The problem:
Rewrite the items below as a numbered list, one line per entry, and leave out any blank lines.

Dataset rows:
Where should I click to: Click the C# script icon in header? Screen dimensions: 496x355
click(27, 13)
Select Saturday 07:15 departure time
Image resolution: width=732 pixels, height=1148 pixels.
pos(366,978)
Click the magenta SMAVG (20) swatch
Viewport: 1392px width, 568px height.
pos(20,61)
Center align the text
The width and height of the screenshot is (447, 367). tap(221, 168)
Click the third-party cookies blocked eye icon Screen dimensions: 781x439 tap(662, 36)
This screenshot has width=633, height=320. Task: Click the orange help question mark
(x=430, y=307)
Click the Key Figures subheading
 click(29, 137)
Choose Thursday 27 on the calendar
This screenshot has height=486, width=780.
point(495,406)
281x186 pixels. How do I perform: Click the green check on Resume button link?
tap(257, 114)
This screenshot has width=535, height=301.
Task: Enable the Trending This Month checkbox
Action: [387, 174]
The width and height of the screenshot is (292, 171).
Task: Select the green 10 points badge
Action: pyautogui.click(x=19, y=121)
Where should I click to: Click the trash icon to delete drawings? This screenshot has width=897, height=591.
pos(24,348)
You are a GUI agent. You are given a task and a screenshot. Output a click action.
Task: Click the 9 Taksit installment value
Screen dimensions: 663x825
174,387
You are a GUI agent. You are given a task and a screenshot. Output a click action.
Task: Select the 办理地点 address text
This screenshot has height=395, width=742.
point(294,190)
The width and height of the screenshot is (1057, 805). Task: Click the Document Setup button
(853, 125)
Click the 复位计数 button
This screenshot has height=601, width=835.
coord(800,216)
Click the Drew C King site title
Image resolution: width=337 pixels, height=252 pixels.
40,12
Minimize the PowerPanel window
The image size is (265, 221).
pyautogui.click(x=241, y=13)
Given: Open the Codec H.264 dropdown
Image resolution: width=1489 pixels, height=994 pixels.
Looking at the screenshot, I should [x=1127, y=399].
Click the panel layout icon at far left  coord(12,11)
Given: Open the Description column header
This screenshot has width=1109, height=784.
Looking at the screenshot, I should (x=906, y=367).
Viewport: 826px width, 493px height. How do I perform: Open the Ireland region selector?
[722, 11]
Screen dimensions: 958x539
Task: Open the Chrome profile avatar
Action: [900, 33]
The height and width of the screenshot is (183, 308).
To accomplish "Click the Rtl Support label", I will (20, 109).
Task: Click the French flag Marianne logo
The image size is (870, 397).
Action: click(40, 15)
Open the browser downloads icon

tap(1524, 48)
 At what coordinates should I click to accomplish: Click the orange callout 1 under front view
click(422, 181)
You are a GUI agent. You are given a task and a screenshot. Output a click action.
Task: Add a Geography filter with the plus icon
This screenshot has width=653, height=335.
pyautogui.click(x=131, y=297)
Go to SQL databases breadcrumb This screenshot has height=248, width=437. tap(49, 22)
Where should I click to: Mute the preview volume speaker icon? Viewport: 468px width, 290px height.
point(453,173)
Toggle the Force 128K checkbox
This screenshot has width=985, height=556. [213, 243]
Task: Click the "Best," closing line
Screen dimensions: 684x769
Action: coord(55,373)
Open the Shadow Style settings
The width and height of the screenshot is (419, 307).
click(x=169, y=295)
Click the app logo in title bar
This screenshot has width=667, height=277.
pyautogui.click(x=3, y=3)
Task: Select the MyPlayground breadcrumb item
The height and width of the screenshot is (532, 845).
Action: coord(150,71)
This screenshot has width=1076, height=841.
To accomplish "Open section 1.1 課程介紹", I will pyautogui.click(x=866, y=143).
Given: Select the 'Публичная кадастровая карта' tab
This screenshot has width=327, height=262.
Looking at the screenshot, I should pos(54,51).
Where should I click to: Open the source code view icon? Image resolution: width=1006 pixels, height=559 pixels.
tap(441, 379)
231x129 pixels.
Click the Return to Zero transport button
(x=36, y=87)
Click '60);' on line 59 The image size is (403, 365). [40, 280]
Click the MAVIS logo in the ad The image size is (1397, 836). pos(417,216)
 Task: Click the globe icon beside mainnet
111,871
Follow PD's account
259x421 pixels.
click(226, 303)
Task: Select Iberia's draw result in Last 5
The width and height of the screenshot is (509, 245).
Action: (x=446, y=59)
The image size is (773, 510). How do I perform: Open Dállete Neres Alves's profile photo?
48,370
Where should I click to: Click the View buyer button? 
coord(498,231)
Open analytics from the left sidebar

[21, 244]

Result for this task:
1. Where should I click to: Click the C# script icon in header? Screen dimensions: 496x355
2. click(27, 13)
3. Select Saturday 07:15 departure time
4. Image resolution: width=732 pixels, height=1148 pixels.
5. pos(366,978)
6. Click the magenta SMAVG (20) swatch
7. Viewport: 1392px width, 568px height.
8. pos(20,61)
9. Center align the text
10. The width and height of the screenshot is (447, 367). tap(221, 168)
11. Click the third-party cookies blocked eye icon Screen dimensions: 781x439 tap(662, 36)
12. This screenshot has width=633, height=320. Task: Click the orange help question mark
13. (x=430, y=307)
14. Click the Key Figures subheading
15.  click(29, 137)
16. Choose Thursday 27 on the calendar
17. This screenshot has height=486, width=780.
18. point(495,406)
19. 281x186 pixels. How do I perform: Click the green check on Resume button link?
20. tap(257, 114)
21. This screenshot has width=535, height=301.
22. Task: Enable the Trending This Month checkbox
23. Action: [387, 174]
24. The width and height of the screenshot is (292, 171).
25. Task: Select the green 10 points badge
26. Action: pyautogui.click(x=19, y=121)
27. Where should I click to: Click the trash icon to delete drawings? This screenshot has width=897, height=591.
28. pos(24,348)
29. You are a GUI agent. You are given a task and a screenshot. Output a click action.
30. Task: Click the 9 Taksit installment value
31. Screen dimensions: 663x825
32. 174,387
33. You are a GUI agent. You are given a task and a screenshot. Output a click action.
34. Task: Select the 办理地点 address text
35. This screenshot has height=395, width=742.
36. point(294,190)
37. The width and height of the screenshot is (1057, 805). Task: Click the Document Setup button
38. (853, 125)
39. Click the 复位计数 button
40. This screenshot has height=601, width=835.
41. coord(800,216)
42. Click the Drew C King site title
43. Image resolution: width=337 pixels, height=252 pixels.
44. 40,12
45. Minimize the PowerPanel window
46. The image size is (265, 221).
47. pyautogui.click(x=241, y=13)
48. Given: Open the Codec H.264 dropdown
49. Image resolution: width=1489 pixels, height=994 pixels.
50. Looking at the screenshot, I should [x=1127, y=399].
51. Click the panel layout icon at far left  coord(12,11)
52. Given: Open the Description column header
53. This screenshot has width=1109, height=784.
54. Looking at the screenshot, I should (x=906, y=367).
55. Viewport: 826px width, 493px height. How do I perform: Open the Ireland region selector?
56. [722, 11]
57. Screen dimensions: 958x539
58. Task: Open the Chrome profile avatar
59. Action: [900, 33]
60. The height and width of the screenshot is (183, 308).
61. To accomplish "Click the Rtl Support label", I will (20, 109).
62. Task: Click the French flag Marianne logo
63. The image size is (870, 397).
64. Action: click(40, 15)
65. Open the browser downloads icon
66. tap(1524, 48)
67.  At what coordinates should I click to accomplish: Click the orange callout 1 under front view
68. click(422, 181)
69. You are a GUI agent. You are given a task and a screenshot. Output a click action.
70. Task: Add a Geography filter with the plus icon
71. This screenshot has width=653, height=335.
72. pyautogui.click(x=131, y=297)
73. Go to SQL databases breadcrumb This screenshot has height=248, width=437. tap(49, 22)
74. Where should I click to: Mute the preview volume speaker icon? Viewport: 468px width, 290px height.
75. point(453,173)
76. Toggle the Force 128K checkbox
77. This screenshot has width=985, height=556. [213, 243]
78. Task: Click the "Best," closing line
79. Screen dimensions: 684x769
80. Action: coord(55,373)
81. Open the Shadow Style settings
82. The width and height of the screenshot is (419, 307).
83. click(x=169, y=295)
84. Click the app logo in title bar
85. This screenshot has width=667, height=277.
86. pyautogui.click(x=3, y=3)
87. Task: Select the MyPlayground breadcrumb item
88. The height and width of the screenshot is (532, 845).
89. Action: coord(150,71)
90. This screenshot has width=1076, height=841.
91. To accomplish "Open section 1.1 課程介紹", I will pyautogui.click(x=866, y=143).
92. Given: Select the 'Публичная кадастровая карта' tab
93. This screenshot has width=327, height=262.
94. Looking at the screenshot, I should pos(54,51).
95. Where should I click to: Open the source code view icon? Image resolution: width=1006 pixels, height=559 pixels.
96. tap(441, 379)
97. 231x129 pixels.
98. Click the Return to Zero transport button
99. (x=36, y=87)
100. Click '60);' on line 59 The image size is (403, 365). [40, 280]
101. Click the MAVIS logo in the ad The image size is (1397, 836). pos(417,216)
102.  Task: Click the globe icon beside mainnet
103. 111,871
104. Follow PD's account
105. 259x421 pixels.
106. click(226, 303)
107. Task: Select Iberia's draw result in Last 5
108. The width and height of the screenshot is (509, 245).
109. Action: (x=446, y=59)
110. The image size is (773, 510). How do I perform: Open Dállete Neres Alves's profile photo?
111. 48,370
112. Where should I click to: Click the View buyer button? 
113. coord(498,231)
114. Open analytics from the left sidebar
115. [21, 244]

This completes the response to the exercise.